For a brief period, white policy makers considered colonization as the best way to get rid of colored Creoles.[51] Most efforts to remove free peoples of color had failed in the 1850s because of lack of support from white citizens.[52] However, some white communities initiated a "reign of terror" that resembled the Ku Klux Klan.[53] The hostility towards free immigrants of color was eventually transformed into an anti-free person of color movement. The last two years of the ante-bellum period saw intense hatred toward free colored Creoles. Concern for colored Creoles was manifested in a newspaper article that wished them "Godspeed with the hope they better themselves and relieve us from the painful task of maintaining the proper equilibrium between them and whites, their superiors, on one side, and the slaves, their inferiors, on the other."[54] Other writers and doctors used biology to prove the supposed racial inferiority of the gens de couleur libre.[55] Purporting to speak for the entire state of Louisiana, the Monroe Register foresaw that if the colored Creoles were not removed, they would "pollute the name of our fair State with their worthless carcasses and pave the way to indolence, dissipation and vice"[56] among the rest of the Louisiana population. Writings such as these illustrate the growing hatred fueled by white fear of losing their own social status as the Civil War neared.

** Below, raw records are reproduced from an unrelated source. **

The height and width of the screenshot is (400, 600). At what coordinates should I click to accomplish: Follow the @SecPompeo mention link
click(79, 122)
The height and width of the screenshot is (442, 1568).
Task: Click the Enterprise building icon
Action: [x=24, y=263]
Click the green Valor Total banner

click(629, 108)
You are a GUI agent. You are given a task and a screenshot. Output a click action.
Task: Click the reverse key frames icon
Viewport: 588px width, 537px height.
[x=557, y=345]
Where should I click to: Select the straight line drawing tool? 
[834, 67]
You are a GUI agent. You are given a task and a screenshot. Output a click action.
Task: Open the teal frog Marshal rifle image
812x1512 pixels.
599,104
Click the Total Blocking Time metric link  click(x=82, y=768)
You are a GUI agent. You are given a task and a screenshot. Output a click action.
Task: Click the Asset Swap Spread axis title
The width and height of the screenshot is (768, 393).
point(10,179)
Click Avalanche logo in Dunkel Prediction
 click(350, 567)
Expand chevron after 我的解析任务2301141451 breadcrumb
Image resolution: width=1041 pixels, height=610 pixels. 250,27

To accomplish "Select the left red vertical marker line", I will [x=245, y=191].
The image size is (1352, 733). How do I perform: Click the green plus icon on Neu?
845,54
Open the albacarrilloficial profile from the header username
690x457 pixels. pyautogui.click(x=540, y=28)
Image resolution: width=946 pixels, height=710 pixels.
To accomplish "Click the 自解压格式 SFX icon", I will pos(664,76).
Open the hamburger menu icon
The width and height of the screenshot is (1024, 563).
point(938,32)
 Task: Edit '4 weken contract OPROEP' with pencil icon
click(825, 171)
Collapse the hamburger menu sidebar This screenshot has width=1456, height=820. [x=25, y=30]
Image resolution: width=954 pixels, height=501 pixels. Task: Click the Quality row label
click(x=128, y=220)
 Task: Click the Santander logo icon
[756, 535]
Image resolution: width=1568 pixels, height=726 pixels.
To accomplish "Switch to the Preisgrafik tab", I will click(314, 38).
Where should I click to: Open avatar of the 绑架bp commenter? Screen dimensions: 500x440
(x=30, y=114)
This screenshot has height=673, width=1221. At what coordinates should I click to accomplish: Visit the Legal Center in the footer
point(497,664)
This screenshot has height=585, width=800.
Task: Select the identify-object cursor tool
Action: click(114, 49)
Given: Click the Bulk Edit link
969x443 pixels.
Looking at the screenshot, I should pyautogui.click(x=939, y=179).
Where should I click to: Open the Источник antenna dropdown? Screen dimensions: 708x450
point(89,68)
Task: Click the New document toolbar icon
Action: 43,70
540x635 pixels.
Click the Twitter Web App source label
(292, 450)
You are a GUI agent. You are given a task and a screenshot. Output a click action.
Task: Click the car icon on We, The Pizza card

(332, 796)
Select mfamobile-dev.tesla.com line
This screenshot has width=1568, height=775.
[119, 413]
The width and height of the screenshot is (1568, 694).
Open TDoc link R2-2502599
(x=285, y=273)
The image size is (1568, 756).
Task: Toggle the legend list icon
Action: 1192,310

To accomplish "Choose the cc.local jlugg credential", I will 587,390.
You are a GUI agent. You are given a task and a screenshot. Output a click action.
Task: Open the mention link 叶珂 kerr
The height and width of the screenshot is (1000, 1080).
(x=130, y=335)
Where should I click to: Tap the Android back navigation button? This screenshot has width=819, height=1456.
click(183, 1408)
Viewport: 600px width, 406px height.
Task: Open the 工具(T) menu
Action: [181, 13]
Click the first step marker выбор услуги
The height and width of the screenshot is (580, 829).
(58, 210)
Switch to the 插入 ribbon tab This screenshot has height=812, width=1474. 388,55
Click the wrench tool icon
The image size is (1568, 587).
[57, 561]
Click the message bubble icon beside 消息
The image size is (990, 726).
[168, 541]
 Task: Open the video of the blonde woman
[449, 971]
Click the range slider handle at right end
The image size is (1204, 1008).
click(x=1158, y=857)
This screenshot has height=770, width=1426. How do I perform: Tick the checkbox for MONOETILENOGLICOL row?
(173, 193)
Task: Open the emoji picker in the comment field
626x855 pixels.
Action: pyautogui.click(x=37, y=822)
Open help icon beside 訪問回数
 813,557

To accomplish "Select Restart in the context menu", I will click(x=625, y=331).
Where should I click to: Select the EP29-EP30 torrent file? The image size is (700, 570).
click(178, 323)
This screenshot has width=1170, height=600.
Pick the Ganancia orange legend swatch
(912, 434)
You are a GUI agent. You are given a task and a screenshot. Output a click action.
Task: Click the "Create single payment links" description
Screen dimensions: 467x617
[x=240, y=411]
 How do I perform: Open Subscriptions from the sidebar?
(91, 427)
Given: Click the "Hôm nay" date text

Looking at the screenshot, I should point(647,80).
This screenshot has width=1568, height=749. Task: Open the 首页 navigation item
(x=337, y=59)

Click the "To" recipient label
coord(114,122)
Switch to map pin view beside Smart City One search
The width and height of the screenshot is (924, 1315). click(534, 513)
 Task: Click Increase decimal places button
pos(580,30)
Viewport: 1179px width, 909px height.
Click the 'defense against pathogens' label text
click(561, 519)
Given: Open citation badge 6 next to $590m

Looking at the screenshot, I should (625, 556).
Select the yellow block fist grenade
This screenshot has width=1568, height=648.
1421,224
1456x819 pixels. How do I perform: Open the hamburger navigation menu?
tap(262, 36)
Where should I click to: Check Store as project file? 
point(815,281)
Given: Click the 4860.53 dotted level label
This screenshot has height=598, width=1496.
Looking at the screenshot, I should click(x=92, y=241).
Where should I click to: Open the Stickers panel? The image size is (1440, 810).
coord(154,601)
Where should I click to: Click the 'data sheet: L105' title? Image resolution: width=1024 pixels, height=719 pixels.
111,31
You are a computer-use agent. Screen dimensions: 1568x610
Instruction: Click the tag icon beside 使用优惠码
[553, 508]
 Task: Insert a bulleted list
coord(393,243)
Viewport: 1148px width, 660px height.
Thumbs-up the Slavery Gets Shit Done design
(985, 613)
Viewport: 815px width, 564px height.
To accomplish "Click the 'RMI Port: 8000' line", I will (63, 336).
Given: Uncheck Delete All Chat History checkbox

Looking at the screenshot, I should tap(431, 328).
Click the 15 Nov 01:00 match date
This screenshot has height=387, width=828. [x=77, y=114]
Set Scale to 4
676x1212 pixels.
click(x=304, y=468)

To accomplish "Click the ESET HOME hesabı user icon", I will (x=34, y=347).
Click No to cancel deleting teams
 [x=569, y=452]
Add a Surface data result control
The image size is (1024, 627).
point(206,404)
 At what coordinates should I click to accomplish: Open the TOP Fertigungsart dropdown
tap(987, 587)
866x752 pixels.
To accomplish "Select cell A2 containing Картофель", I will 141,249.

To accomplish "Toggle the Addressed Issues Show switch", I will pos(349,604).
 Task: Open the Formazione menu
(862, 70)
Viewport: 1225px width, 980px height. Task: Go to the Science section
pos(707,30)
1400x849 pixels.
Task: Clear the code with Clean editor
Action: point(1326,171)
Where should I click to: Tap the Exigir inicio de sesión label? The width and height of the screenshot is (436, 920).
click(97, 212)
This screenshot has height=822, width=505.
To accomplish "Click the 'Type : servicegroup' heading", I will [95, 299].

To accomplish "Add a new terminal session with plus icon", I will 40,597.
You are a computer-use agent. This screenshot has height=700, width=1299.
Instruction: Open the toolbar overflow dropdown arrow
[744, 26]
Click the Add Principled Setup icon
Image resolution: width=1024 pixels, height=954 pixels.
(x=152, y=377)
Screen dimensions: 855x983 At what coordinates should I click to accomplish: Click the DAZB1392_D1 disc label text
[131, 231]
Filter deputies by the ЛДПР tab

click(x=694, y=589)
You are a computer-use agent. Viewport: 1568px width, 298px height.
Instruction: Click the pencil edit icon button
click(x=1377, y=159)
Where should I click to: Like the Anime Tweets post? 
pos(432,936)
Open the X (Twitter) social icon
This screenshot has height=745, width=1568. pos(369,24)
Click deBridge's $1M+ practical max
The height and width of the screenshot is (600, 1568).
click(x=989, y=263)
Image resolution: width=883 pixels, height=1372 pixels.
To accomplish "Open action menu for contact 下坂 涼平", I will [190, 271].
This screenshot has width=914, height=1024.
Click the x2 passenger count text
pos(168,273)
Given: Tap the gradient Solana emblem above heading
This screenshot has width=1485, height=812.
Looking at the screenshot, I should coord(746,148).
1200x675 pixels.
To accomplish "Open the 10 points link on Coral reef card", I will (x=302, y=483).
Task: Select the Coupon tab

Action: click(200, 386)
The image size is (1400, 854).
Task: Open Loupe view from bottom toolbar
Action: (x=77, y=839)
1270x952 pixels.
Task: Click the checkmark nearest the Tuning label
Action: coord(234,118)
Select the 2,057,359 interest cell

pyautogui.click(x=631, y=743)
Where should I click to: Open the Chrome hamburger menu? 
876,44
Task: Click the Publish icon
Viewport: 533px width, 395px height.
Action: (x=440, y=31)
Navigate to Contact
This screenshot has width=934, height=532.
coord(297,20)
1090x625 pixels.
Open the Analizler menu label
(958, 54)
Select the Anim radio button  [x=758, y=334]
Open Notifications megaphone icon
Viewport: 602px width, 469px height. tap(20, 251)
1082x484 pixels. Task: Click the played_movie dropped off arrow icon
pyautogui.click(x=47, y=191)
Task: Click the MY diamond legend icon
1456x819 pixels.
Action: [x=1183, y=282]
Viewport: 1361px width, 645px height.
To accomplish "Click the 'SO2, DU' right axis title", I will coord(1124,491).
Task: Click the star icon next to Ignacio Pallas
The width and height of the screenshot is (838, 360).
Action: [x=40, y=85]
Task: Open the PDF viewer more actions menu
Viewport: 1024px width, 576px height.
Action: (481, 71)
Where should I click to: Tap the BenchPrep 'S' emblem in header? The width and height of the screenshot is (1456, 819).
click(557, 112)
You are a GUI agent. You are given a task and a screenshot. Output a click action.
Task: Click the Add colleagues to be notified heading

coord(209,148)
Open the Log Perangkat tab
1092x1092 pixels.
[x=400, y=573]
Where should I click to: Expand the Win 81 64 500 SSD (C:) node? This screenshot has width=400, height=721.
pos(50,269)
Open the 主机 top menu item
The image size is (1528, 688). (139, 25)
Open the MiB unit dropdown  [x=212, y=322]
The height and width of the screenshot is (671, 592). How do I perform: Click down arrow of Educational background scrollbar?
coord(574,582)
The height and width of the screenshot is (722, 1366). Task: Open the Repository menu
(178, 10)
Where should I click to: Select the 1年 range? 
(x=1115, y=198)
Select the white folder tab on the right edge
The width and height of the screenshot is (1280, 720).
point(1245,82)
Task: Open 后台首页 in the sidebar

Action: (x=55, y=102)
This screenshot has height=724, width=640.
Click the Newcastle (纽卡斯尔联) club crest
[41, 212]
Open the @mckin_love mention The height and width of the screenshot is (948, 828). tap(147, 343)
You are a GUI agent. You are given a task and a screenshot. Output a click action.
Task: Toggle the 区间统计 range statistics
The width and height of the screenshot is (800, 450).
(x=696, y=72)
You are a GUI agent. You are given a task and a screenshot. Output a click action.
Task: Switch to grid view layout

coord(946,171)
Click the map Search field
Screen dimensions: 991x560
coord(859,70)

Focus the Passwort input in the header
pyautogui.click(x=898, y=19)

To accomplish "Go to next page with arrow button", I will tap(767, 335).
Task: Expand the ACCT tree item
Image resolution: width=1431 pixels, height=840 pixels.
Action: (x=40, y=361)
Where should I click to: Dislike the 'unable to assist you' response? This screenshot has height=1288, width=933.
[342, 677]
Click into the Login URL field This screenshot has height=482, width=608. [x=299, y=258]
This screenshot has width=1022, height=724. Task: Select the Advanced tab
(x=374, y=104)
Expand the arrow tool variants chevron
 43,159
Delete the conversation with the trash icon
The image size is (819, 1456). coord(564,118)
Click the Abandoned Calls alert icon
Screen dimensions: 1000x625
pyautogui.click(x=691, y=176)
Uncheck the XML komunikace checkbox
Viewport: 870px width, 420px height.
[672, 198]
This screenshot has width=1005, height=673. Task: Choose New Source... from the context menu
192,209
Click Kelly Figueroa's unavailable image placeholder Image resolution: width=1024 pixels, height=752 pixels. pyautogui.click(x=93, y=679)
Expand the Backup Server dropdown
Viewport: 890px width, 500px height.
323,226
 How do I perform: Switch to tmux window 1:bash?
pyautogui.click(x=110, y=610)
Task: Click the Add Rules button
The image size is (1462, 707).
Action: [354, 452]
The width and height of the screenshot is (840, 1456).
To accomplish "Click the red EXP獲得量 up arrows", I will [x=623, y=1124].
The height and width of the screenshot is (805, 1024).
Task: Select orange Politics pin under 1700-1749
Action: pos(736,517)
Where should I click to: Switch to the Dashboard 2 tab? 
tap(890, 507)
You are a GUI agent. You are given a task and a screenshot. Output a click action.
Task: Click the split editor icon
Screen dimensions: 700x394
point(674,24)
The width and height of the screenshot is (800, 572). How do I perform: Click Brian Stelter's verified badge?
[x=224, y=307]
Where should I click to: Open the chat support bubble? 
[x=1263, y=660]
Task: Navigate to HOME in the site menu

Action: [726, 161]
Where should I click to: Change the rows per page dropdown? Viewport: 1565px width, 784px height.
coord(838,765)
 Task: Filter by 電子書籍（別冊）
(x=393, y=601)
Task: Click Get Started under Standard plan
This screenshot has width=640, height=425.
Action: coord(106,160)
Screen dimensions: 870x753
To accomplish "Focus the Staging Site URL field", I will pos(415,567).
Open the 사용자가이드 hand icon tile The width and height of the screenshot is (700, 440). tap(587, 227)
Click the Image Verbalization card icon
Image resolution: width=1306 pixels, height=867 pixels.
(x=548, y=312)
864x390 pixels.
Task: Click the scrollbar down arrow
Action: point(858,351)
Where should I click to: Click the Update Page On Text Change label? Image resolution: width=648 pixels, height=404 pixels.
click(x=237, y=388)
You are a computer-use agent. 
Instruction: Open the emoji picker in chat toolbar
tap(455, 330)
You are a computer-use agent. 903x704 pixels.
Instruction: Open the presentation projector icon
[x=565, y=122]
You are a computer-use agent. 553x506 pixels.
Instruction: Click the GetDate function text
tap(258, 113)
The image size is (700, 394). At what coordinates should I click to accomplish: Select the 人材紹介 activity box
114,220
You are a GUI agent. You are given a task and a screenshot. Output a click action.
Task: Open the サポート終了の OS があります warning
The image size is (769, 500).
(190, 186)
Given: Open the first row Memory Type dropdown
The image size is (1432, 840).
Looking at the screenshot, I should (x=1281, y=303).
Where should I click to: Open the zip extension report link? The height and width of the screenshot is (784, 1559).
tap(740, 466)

Thus, it is clear that white American attitudes evolved over a period of time. White Americans did not have a monolithic response to free people of color; however, they did have constrictive ideas about the status of the gens de couleur libre in New Orleans. These perceptions and attitudes were sometimes expressed in the press, or more likely manifested through violence. The outcome of years of social interaction between free people of color and whites was a new set of beliefs about race and race relations. These beliefs eventually did not favor free people of color. The quasi-equality enjoyed by the gens de couleur libre was replaced by physical and legal restrictions. White racism and prejudice was detrimental to the colored Creole community and the effects of these various attitudes on Creoles of color was manifested by an increasing emphasis on race rather than socio-economic class.

This examination of the gens de couleur libre focused on colored Creole identity as it was manifested by race relations and the politics of difference. Their unique "position" between blacks and whites lasted for only fifty years. What does their situation reveal about self-perceived, and externally applied identity? For nineteenth century Creoles of color, their identities were informed by whites and in part by blacks. External influences mattered very little before the Civil War, because they created their own institutions and environments that defined for themselves who they were. These institutions reinforced self-perceptions about skin color and socially prescribed colored Creole culture. But, the world of the gens de couleur libre was insulated for only a short time because the Civil War spelled their eradication as a racially separate group of people.

This discussion about the politics of race and identity ultimately provides a unique perspective on identity, race, and race relations in New Orleans between 1800 and 1860. To romanticize the lives of the gens de couleur libre ultimately does their memory a great disservice. The history of race, race relations and the formation of identity as examined through the lives of the gens de couleur libre continue to inform our understanding and teaching of American history.